• [Activity] Below are records; reproduce exactly the lines from the one that has "Click the search icon beside Table 2" through the one that has "Given: Select the", ends included, and nothing more.

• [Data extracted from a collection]
□ □ □ □

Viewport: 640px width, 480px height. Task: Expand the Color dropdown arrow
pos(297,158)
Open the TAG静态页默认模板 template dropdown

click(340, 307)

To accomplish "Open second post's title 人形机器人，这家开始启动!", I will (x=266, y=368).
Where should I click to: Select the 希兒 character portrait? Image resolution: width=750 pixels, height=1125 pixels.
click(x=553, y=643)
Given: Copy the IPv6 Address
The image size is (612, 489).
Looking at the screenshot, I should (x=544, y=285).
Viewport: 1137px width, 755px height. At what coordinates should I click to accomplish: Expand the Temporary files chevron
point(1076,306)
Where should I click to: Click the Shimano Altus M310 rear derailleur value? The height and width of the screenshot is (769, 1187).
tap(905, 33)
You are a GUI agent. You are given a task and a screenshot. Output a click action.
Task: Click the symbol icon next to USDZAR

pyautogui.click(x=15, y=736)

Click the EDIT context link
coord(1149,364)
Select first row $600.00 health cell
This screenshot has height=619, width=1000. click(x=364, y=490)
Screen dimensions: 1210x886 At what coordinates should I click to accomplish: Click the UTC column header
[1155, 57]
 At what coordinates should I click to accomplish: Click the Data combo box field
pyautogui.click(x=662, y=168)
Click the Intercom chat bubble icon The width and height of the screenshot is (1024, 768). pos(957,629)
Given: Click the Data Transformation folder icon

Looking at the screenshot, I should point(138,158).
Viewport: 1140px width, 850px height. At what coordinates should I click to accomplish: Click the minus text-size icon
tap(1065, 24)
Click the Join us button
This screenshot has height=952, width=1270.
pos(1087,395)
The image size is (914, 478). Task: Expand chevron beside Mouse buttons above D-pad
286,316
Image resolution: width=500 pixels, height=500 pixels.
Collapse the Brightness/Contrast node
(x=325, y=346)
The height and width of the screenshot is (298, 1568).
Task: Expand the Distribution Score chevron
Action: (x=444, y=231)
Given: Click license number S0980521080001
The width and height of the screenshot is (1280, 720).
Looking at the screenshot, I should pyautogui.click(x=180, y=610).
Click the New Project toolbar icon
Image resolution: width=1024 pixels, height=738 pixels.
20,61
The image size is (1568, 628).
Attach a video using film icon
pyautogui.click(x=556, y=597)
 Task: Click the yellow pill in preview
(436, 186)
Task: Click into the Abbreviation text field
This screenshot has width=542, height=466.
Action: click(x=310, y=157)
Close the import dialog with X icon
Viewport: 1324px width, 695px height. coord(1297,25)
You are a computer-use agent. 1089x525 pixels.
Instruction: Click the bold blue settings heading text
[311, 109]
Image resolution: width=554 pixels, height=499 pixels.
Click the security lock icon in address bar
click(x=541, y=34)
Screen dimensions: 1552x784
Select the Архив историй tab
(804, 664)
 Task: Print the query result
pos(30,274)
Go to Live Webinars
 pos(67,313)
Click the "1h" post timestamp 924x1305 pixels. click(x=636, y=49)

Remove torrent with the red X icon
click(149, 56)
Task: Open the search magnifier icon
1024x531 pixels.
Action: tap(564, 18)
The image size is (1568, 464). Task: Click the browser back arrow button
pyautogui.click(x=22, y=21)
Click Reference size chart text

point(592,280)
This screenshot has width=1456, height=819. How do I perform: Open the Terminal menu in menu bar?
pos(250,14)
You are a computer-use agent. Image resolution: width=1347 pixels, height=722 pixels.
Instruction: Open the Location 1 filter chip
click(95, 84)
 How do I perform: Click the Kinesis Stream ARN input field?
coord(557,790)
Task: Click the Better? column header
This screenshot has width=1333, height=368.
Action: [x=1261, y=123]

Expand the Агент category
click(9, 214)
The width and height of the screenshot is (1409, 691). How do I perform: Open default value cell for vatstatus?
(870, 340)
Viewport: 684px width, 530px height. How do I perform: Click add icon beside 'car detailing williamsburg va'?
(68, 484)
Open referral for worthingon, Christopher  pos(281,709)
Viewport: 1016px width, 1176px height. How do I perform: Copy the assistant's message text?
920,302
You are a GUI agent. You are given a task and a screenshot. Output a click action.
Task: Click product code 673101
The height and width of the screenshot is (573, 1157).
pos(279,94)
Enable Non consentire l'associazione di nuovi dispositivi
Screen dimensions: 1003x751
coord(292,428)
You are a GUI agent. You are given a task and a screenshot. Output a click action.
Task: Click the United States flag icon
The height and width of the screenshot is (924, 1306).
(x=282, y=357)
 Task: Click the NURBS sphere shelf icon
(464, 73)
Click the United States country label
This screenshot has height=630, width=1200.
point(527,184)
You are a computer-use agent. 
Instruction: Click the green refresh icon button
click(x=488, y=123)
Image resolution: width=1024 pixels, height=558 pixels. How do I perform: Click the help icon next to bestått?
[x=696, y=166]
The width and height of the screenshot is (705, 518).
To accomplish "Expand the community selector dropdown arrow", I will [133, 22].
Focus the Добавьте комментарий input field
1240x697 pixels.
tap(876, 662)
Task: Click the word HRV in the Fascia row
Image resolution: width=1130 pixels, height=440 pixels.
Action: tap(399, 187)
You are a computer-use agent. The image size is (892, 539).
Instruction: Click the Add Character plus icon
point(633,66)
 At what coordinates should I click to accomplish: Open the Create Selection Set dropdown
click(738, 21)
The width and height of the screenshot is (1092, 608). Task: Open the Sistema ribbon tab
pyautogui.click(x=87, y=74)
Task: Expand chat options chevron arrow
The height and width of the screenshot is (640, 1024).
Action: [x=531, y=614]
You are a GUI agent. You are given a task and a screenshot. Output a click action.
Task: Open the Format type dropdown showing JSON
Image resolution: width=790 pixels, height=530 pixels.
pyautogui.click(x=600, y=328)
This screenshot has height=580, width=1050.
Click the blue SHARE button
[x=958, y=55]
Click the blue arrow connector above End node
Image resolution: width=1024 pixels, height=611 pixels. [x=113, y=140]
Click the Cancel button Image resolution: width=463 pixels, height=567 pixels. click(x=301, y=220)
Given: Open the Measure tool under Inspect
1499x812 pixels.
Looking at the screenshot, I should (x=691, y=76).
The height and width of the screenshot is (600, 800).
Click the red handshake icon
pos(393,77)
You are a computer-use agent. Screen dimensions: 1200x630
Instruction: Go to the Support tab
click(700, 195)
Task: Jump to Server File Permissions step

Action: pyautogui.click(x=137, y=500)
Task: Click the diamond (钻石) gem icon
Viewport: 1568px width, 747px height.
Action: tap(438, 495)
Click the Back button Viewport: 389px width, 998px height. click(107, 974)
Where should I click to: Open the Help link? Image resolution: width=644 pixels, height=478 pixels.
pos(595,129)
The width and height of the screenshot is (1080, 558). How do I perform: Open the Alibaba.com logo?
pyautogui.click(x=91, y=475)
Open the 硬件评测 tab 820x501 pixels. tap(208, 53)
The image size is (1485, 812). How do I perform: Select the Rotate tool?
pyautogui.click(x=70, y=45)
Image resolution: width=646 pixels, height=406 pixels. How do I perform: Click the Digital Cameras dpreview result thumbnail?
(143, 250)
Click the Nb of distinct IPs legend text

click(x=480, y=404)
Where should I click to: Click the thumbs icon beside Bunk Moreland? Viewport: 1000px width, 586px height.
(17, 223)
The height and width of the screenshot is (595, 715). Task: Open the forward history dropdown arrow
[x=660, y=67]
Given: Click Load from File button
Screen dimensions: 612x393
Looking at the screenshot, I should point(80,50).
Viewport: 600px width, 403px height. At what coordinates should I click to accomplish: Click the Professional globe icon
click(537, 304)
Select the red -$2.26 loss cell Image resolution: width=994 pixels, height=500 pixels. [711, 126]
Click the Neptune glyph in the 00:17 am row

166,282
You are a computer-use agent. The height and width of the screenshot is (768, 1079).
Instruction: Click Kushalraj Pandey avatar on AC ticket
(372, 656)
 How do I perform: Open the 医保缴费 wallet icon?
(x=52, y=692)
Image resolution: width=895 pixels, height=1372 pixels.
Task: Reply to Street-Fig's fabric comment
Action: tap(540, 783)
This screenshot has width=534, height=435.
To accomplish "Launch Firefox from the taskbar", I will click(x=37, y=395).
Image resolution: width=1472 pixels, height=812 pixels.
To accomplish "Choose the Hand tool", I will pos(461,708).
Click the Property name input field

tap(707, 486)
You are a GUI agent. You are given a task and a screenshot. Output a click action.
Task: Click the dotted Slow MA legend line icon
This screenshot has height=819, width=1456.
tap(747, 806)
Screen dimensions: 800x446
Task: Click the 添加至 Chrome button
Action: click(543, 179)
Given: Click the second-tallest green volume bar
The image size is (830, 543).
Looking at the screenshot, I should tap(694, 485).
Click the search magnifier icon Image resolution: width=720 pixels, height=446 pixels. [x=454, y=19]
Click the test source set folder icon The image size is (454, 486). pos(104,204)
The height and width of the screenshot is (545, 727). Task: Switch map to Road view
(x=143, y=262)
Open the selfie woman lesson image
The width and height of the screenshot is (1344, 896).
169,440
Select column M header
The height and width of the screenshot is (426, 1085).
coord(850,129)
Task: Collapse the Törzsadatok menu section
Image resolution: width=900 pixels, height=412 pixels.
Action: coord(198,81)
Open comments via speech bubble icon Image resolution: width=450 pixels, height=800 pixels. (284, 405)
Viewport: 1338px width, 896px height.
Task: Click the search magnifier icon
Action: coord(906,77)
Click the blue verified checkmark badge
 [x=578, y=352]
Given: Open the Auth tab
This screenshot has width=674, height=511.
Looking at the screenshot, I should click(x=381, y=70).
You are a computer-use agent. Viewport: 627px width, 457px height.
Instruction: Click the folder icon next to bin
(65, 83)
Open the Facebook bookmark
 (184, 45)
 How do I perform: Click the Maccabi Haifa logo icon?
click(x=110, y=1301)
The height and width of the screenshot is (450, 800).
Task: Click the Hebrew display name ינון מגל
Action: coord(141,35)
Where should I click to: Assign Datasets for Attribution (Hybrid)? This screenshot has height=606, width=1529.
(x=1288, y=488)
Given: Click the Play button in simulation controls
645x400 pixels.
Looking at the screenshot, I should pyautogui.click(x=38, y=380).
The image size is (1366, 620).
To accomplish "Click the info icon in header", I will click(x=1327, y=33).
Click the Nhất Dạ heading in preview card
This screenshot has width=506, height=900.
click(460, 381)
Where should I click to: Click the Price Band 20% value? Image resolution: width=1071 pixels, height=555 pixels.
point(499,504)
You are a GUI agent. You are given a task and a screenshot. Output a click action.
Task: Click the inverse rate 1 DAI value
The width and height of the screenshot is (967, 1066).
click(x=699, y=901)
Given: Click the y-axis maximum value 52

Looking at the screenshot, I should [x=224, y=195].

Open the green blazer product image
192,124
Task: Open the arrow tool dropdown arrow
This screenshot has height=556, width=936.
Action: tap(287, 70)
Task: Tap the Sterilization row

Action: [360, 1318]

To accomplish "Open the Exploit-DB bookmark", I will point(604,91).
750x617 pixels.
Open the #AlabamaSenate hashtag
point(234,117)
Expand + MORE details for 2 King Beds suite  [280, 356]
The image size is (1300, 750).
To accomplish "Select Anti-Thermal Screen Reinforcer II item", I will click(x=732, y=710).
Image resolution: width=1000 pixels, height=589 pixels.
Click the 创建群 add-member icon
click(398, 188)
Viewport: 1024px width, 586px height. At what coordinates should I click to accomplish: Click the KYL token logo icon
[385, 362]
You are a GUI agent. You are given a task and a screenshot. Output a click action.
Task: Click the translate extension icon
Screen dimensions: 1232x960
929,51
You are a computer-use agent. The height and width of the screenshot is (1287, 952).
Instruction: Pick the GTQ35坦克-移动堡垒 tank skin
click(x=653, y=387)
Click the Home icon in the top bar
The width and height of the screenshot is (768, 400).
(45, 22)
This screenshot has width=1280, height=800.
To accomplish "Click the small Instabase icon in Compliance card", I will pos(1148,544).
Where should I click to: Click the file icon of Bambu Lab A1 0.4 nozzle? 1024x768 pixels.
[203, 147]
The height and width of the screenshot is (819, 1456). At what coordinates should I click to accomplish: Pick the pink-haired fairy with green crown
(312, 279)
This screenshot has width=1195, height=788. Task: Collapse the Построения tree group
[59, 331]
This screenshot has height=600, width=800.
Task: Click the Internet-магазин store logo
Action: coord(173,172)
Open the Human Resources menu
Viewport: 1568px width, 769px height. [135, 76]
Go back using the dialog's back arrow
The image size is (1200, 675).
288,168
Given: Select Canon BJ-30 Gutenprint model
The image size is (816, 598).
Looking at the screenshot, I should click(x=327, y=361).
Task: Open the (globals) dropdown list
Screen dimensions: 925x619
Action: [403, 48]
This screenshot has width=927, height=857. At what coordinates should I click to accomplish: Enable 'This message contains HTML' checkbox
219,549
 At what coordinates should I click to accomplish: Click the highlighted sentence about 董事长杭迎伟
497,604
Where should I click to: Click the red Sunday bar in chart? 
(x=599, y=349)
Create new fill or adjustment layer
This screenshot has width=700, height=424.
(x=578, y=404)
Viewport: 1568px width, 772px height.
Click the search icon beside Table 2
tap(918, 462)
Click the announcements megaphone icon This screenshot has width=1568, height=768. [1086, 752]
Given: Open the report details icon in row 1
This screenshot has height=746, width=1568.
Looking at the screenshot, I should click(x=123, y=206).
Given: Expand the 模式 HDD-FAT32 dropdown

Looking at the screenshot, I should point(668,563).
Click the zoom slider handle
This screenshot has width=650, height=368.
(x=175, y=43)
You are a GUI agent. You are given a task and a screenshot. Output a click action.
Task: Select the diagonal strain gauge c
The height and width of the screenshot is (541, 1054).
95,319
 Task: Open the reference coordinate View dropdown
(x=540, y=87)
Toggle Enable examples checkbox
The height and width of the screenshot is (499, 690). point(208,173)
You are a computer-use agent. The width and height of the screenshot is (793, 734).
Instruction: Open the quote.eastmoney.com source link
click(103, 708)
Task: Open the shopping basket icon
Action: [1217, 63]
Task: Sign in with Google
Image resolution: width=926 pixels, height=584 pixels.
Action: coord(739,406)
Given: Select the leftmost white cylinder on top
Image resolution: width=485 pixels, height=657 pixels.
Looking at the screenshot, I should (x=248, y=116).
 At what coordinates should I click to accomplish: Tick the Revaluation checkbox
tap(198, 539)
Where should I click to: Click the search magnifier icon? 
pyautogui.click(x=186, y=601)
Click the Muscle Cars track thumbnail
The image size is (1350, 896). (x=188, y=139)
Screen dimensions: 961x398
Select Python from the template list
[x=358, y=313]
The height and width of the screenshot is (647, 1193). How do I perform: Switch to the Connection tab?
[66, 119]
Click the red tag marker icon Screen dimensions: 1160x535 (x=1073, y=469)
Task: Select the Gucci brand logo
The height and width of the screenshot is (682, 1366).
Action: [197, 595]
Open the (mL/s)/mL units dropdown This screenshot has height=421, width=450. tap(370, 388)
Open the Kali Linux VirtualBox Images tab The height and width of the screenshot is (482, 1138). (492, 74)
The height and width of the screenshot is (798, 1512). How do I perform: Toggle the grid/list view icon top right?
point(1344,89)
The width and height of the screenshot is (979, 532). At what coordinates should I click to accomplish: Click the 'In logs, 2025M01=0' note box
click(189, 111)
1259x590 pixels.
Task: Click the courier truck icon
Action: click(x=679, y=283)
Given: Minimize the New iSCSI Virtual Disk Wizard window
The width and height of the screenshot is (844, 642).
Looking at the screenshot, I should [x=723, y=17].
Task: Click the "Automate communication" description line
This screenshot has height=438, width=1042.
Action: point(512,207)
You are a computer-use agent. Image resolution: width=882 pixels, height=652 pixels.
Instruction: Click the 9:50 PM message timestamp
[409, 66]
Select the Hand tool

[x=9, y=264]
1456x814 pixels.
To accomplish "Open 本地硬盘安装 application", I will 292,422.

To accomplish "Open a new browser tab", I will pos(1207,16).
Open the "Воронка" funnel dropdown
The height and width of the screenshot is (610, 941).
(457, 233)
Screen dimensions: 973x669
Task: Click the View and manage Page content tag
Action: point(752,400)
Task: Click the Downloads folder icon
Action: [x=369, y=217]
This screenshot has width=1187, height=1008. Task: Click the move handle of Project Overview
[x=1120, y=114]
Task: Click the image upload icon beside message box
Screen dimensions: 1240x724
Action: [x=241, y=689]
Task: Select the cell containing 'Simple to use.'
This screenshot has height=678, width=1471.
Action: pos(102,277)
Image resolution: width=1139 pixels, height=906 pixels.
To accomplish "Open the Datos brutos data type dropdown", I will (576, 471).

□ □ □ □

• [Result for this exercise]
Click the search icon beside Table 2
tap(918, 462)
Click the announcements megaphone icon This screenshot has width=1568, height=768. [1086, 752]
Given: Open the report details icon in row 1
This screenshot has height=746, width=1568.
Looking at the screenshot, I should click(x=123, y=206).
Given: Expand the 模式 HDD-FAT32 dropdown

Looking at the screenshot, I should point(668,563).
Click the zoom slider handle
This screenshot has width=650, height=368.
(x=175, y=43)
You are a GUI agent. You are given a task and a screenshot. Output a click action.
Task: Select the diagonal strain gauge c
The height and width of the screenshot is (541, 1054).
95,319
 Task: Open the reference coordinate View dropdown
(x=540, y=87)
Toggle Enable examples checkbox
The height and width of the screenshot is (499, 690). point(208,173)
You are a computer-use agent. The width and height of the screenshot is (793, 734).
Instruction: Open the quote.eastmoney.com source link
click(103, 708)
Task: Open the shopping basket icon
Action: [1217, 63]
Task: Sign in with Google
Image resolution: width=926 pixels, height=584 pixels.
Action: coord(739,406)
Given: Select the leftmost white cylinder on top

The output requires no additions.